[DATA TO PROCESS]
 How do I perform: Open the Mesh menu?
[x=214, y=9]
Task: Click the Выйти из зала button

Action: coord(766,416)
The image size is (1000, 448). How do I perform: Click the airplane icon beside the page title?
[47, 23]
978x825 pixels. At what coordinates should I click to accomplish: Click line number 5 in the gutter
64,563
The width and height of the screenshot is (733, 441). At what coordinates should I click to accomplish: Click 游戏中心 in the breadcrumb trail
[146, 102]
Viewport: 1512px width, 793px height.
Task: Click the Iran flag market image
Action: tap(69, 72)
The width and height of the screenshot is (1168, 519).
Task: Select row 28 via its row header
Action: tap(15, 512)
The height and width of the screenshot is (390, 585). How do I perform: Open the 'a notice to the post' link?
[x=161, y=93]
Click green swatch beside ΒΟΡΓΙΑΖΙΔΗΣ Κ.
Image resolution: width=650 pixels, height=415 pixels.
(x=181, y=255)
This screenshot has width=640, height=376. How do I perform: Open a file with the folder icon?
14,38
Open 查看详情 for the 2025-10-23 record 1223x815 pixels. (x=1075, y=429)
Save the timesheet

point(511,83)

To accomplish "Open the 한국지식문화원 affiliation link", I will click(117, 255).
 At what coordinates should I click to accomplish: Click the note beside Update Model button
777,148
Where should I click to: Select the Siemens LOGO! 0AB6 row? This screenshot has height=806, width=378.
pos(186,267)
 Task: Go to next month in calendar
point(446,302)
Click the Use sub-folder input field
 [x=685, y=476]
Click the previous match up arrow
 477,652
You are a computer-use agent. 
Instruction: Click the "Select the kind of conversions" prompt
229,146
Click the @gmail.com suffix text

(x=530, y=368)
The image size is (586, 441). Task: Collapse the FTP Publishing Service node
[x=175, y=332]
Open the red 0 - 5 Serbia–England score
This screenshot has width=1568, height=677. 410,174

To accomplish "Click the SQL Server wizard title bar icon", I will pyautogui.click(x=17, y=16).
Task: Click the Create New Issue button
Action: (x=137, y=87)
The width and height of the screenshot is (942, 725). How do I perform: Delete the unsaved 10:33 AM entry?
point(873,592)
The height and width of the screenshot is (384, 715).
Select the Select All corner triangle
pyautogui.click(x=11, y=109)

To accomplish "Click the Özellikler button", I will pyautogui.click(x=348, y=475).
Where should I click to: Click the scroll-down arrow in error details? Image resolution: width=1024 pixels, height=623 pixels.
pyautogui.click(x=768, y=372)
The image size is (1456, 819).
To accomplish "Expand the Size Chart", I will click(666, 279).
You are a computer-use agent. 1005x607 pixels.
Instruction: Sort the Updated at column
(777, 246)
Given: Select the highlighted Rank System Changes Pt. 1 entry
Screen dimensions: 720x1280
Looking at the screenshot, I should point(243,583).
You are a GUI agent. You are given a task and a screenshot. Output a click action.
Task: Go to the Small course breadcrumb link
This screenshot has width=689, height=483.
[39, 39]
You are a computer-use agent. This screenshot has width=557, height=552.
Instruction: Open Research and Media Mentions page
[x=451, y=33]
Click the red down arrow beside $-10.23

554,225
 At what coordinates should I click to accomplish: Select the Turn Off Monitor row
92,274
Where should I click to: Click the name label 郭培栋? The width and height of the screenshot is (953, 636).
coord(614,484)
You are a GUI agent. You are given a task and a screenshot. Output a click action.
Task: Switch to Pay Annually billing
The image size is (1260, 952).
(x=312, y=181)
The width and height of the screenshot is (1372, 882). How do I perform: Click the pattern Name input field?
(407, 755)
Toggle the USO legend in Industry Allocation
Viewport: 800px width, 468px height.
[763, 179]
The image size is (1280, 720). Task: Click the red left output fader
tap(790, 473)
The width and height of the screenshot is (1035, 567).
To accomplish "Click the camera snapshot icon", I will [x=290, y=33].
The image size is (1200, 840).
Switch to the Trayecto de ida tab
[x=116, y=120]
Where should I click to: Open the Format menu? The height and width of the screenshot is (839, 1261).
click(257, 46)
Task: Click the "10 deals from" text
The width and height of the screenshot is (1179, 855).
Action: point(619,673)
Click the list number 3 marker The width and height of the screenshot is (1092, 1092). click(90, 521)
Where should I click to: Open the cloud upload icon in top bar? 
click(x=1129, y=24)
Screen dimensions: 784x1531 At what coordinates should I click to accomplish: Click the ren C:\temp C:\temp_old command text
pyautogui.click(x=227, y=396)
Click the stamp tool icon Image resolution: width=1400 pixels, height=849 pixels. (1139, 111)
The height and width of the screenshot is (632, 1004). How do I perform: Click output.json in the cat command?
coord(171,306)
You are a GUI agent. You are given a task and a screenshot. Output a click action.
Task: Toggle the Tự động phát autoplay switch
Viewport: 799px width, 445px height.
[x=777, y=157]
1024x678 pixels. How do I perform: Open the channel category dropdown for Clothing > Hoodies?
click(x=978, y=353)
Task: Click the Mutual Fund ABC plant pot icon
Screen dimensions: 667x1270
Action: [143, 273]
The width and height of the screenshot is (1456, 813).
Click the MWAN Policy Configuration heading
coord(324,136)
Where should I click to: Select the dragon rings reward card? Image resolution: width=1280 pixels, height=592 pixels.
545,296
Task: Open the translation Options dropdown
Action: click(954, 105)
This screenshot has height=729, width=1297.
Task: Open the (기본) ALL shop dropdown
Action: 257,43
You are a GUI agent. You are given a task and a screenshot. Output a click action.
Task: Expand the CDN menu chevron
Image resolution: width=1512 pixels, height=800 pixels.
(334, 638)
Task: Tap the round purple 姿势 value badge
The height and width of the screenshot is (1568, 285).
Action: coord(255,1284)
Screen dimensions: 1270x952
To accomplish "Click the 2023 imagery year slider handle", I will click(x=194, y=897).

[WHAT YOU HAVE TO DO] Send back all the records above word for word.

[SOLUTION TO THIS TASK]
 How do I perform: Open the Mesh menu?
[x=214, y=9]
Task: Click the Выйти из зала button

Action: coord(766,416)
The image size is (1000, 448). How do I perform: Click the airplane icon beside the page title?
[47, 23]
978x825 pixels. At what coordinates should I click to accomplish: Click line number 5 in the gutter
64,563
The width and height of the screenshot is (733, 441). At what coordinates should I click to accomplish: Click 游戏中心 in the breadcrumb trail
[146, 102]
Viewport: 1512px width, 793px height.
Task: Click the Iran flag market image
Action: tap(69, 72)
The width and height of the screenshot is (1168, 519).
Task: Select row 28 via its row header
Action: tap(15, 512)
The height and width of the screenshot is (390, 585). How do I perform: Open the 'a notice to the post' link?
[x=161, y=93]
Click green swatch beside ΒΟΡΓΙΑΖΙΔΗΣ Κ.
Image resolution: width=650 pixels, height=415 pixels.
(x=181, y=255)
This screenshot has width=640, height=376. How do I perform: Open a file with the folder icon?
14,38
Open 查看详情 for the 2025-10-23 record 1223x815 pixels. (x=1075, y=429)
Save the timesheet

point(511,83)

To accomplish "Open the 한국지식문화원 affiliation link", I will click(117, 255).
 At what coordinates should I click to accomplish: Click the note beside Update Model button
777,148
Where should I click to: Select the Siemens LOGO! 0AB6 row? This screenshot has height=806, width=378.
pos(186,267)
 Task: Go to next month in calendar
point(446,302)
Click the Use sub-folder input field
 [x=685, y=476]
Click the previous match up arrow
 477,652
You are a computer-use agent. 
Instruction: Click the "Select the kind of conversions" prompt
229,146
Click the @gmail.com suffix text

(x=530, y=368)
The image size is (586, 441). Task: Collapse the FTP Publishing Service node
[x=175, y=332]
Open the red 0 - 5 Serbia–England score
This screenshot has width=1568, height=677. 410,174

To accomplish "Click the SQL Server wizard title bar icon", I will pyautogui.click(x=17, y=16).
Task: Click the Create New Issue button
Action: (x=137, y=87)
The width and height of the screenshot is (942, 725). How do I perform: Delete the unsaved 10:33 AM entry?
point(873,592)
The height and width of the screenshot is (384, 715).
Select the Select All corner triangle
pyautogui.click(x=11, y=109)

To accomplish "Click the Özellikler button", I will pyautogui.click(x=348, y=475).
Where should I click to: Click the scroll-down arrow in error details? Image resolution: width=1024 pixels, height=623 pixels.
pyautogui.click(x=768, y=372)
The image size is (1456, 819).
To accomplish "Expand the Size Chart", I will click(666, 279).
You are a computer-use agent. 1005x607 pixels.
Instruction: Sort the Updated at column
(777, 246)
Given: Select the highlighted Rank System Changes Pt. 1 entry
Screen dimensions: 720x1280
Looking at the screenshot, I should point(243,583).
You are a GUI agent. You are given a task and a screenshot. Output a click action.
Task: Go to the Small course breadcrumb link
This screenshot has width=689, height=483.
[39, 39]
You are a computer-use agent. This screenshot has width=557, height=552.
Instruction: Open Research and Media Mentions page
[x=451, y=33]
Click the red down arrow beside $-10.23

554,225
 At what coordinates should I click to accomplish: Select the Turn Off Monitor row
92,274
Where should I click to: Click the name label 郭培栋? The width and height of the screenshot is (953, 636).
coord(614,484)
You are a GUI agent. You are given a task and a screenshot. Output a click action.
Task: Switch to Pay Annually billing
The image size is (1260, 952).
(x=312, y=181)
The width and height of the screenshot is (1372, 882). How do I perform: Click the pattern Name input field?
(407, 755)
Toggle the USO legend in Industry Allocation
Viewport: 800px width, 468px height.
[763, 179]
The image size is (1280, 720). Task: Click the red left output fader
tap(790, 473)
The width and height of the screenshot is (1035, 567).
To accomplish "Click the camera snapshot icon", I will [x=290, y=33].
The image size is (1200, 840).
Switch to the Trayecto de ida tab
[x=116, y=120]
Where should I click to: Open the Format menu? The height and width of the screenshot is (839, 1261).
click(257, 46)
Task: Click the "10 deals from" text
The width and height of the screenshot is (1179, 855).
Action: point(619,673)
Click the list number 3 marker The width and height of the screenshot is (1092, 1092). click(90, 521)
Where should I click to: Open the cloud upload icon in top bar? 
click(x=1129, y=24)
Screen dimensions: 784x1531 At what coordinates should I click to accomplish: Click the ren C:\temp C:\temp_old command text
pyautogui.click(x=227, y=396)
Click the stamp tool icon Image resolution: width=1400 pixels, height=849 pixels. (1139, 111)
The height and width of the screenshot is (632, 1004). How do I perform: Click output.json in the cat command?
coord(171,306)
You are a GUI agent. You are given a task and a screenshot. Output a click action.
Task: Toggle the Tự động phát autoplay switch
Viewport: 799px width, 445px height.
[x=777, y=157]
1024x678 pixels. How do I perform: Open the channel category dropdown for Clothing > Hoodies?
click(x=978, y=353)
Task: Click the Mutual Fund ABC plant pot icon
Screen dimensions: 667x1270
Action: [143, 273]
The width and height of the screenshot is (1456, 813).
Click the MWAN Policy Configuration heading
coord(324,136)
Where should I click to: Select the dragon rings reward card? Image resolution: width=1280 pixels, height=592 pixels.
545,296
Task: Open the translation Options dropdown
Action: click(954, 105)
This screenshot has height=729, width=1297.
Task: Open the (기본) ALL shop dropdown
Action: 257,43
You are a GUI agent. You are given a task and a screenshot. Output a click action.
Task: Expand the CDN menu chevron
Image resolution: width=1512 pixels, height=800 pixels.
(334, 638)
Task: Tap the round purple 姿势 value badge
The height and width of the screenshot is (1568, 285).
Action: coord(255,1284)
Screen dimensions: 1270x952
To accomplish "Click the 2023 imagery year slider handle", I will click(x=194, y=897).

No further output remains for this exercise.